“Be happy if he ends up a carpenter or an electrician”, said the medical director of Israel’s rehabilitation center, Loewenstein Hospital, to Arieh Avni’s mother in October of 1969. At the time, the senior doctor’s recommendation was quite reasonable.
In May of that year, six weeks before finishing his 3-year military service, Avni suffered a head injury caused by several mortar shards during Israel’s War of Attrition. After one week, unconscious in the neurosurgical department, he was transferred to the Rehabilitation Center. The right side of his body was paralyzed. He lost the ability to read and write. As an injured soldier he was afforded the best treatment the center had to offer. In October he was summoned to medical school entrance exams, but the medical director of the Center refused to send him to Jerusalem to take the test. He can’t recall exactly what happened, but he must have banged on her table… gone to take the exam, and passed. Perhaps what was left of his brain was enough for medical studies. Avni specialized in surgery and interned as a gastroenterologist for three years in South Africa, Japan, and Israel.
His first wife passed away in 1979, when he was 31. She was only 29. A year and a half earlier, he discovered the breast cancer she was afflicted with.
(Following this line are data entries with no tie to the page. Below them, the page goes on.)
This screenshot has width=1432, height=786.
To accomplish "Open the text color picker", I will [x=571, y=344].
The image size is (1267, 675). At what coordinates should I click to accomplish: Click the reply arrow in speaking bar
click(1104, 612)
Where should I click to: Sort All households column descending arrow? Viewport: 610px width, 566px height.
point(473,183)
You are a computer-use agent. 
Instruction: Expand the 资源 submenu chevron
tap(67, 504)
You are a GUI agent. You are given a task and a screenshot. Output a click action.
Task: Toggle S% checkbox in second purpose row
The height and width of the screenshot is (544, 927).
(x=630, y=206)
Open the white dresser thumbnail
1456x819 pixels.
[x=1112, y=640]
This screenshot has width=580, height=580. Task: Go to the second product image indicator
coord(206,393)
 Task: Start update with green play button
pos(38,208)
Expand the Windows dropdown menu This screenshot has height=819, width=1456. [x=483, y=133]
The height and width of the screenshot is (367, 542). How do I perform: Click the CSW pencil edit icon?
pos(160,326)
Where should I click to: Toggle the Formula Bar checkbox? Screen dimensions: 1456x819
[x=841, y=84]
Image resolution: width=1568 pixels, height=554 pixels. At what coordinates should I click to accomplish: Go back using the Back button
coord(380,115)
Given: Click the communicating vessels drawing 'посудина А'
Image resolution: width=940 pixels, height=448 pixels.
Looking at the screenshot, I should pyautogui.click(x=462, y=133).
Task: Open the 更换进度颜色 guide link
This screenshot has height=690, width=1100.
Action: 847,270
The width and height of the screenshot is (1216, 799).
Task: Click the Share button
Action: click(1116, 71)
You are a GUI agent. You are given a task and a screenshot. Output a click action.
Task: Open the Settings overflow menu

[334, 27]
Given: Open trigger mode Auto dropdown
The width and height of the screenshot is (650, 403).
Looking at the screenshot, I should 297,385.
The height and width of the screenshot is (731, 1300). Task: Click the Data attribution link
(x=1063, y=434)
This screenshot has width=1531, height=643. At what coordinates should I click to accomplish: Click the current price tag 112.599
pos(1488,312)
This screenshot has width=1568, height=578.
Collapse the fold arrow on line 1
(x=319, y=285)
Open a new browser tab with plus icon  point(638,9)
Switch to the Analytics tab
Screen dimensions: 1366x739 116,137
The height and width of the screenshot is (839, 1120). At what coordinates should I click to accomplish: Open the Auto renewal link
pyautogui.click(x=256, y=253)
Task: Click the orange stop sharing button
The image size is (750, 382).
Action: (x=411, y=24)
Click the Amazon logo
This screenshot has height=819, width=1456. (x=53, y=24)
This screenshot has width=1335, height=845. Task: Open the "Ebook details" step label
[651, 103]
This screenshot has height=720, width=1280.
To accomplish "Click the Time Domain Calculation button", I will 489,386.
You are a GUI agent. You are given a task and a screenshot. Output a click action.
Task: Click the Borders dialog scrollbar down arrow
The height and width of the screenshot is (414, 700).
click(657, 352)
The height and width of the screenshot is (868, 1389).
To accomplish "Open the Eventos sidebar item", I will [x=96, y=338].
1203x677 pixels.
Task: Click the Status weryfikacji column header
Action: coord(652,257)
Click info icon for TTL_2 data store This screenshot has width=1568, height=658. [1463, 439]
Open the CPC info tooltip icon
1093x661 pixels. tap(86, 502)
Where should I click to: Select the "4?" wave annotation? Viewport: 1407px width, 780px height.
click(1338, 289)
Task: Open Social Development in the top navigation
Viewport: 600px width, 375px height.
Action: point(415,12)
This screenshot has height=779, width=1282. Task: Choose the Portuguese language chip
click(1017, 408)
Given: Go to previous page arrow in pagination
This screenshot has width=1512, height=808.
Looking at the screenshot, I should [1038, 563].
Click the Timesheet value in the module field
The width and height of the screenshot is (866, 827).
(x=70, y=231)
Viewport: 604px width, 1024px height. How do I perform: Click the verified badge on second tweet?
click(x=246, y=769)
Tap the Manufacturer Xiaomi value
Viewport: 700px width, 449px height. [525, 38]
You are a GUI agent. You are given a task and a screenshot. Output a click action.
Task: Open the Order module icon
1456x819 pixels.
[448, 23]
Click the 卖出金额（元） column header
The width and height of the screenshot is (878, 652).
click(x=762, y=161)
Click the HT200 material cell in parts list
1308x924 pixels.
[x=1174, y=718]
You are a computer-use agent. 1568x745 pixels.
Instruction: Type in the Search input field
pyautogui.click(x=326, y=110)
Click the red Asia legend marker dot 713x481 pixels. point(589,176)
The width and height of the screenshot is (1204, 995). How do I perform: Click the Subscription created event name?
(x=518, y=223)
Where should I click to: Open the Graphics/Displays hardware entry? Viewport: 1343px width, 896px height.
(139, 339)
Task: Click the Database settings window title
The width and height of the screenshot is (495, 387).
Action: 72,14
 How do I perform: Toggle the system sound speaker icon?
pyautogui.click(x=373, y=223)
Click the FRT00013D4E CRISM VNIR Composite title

That was before he began his surgical residency. She underwent surgery, radiations, and chemotherapy and was treated by the best oncologists. Avni was forced to bury the results of their work.
He lost his sister, who was also treated by oncologists, to ovarian cancer in 2003.
It was then that he began to cultivate an interest in health and chronic diseases, including cancer.
Dr. Arieh Avni was born in Poland in 1948 and immigrated to Israel at age 9. He completed his high school studies in Be’er Sheva and volunteered for Israel’s Paratroopers Brigade in 1966. After rehabilitation, he studied for a medical degree in Jerusalem. Today, he is a father of five and grandfather of an ever-growing brood of grandchildren.